If the resource gets borked, you can retrieve older versions using git. A
function is provided to list available pins (with or without history), but
beyond that, the user is expected to use `git` directly for more complex
retrieval operations.
```{r}
withr::with_options(list(width = 130), {
gp_list()
gp_list(history = TRUE)
})
```
## Function Name Conflicts
For use with with another package that also defines a `pin()` function (such as
the `pins` package), the `conflicted` package comes highly recommended, but the
`exclude` option of the `library()` function is also a valid approach.

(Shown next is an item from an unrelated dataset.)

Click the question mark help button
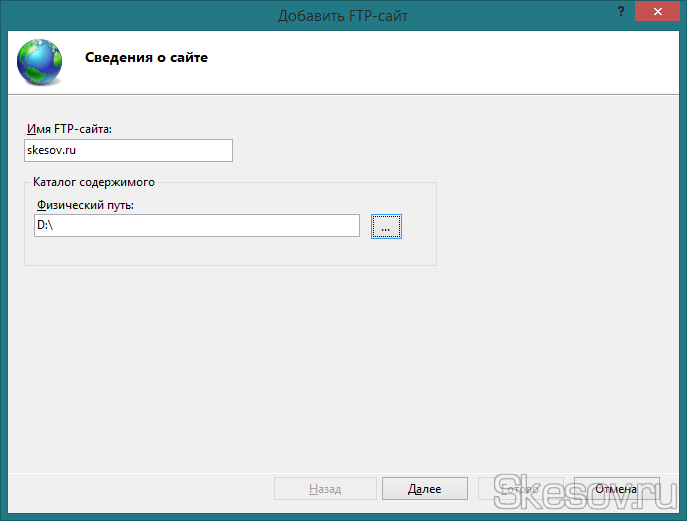This screenshot has height=521, width=687. [617, 14]
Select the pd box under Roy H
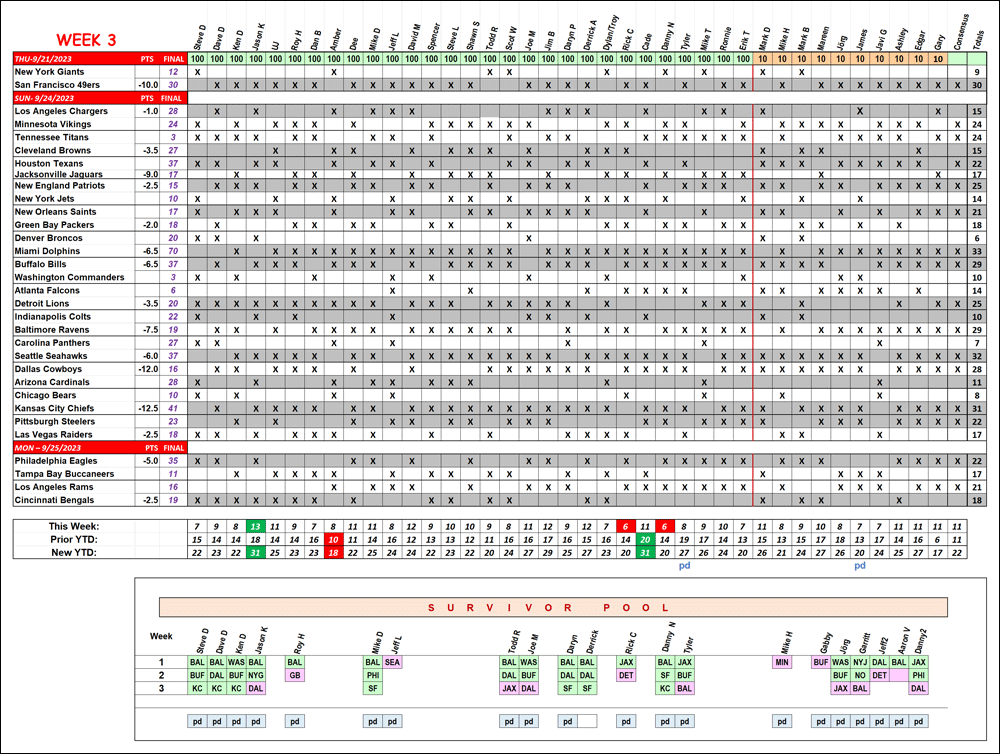The image size is (1000, 754). pos(295,720)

In either
case, the `gp_pin()` function is provided as an alias for `pin()` so you don't
need to specify the full package name on each call:
### Using `conflicted`
```r
library(conflicted)
conflicts_prefer(pins::pin())
library(pins)
library(gitpins)
gp_pin(URL)
```
### Using `exclude`
```r
library(pins)
library(gitpins, exclude="pin")
gp_pin(URL)
```
## Related Packages, System Requirements, and Feedback
This package was inspired by the `pins` package, and in particular the
`pins::pin()` function. However, that function stores the actual local file in a
system location rather than inside the project, so using it did not prove
reliable. Furthermore, it did not have the desired versioning properties, and
finally, it is now defined as a legacy function and is not part of the new api
for that package. As a result, `gitpins` was born.
Note that `gitpins` uses the native pipe operator (`|>`) and so depends on `R
(>= 4.1.0)`.
For feature requests, bugs, or other feedback, feel free to file an issue.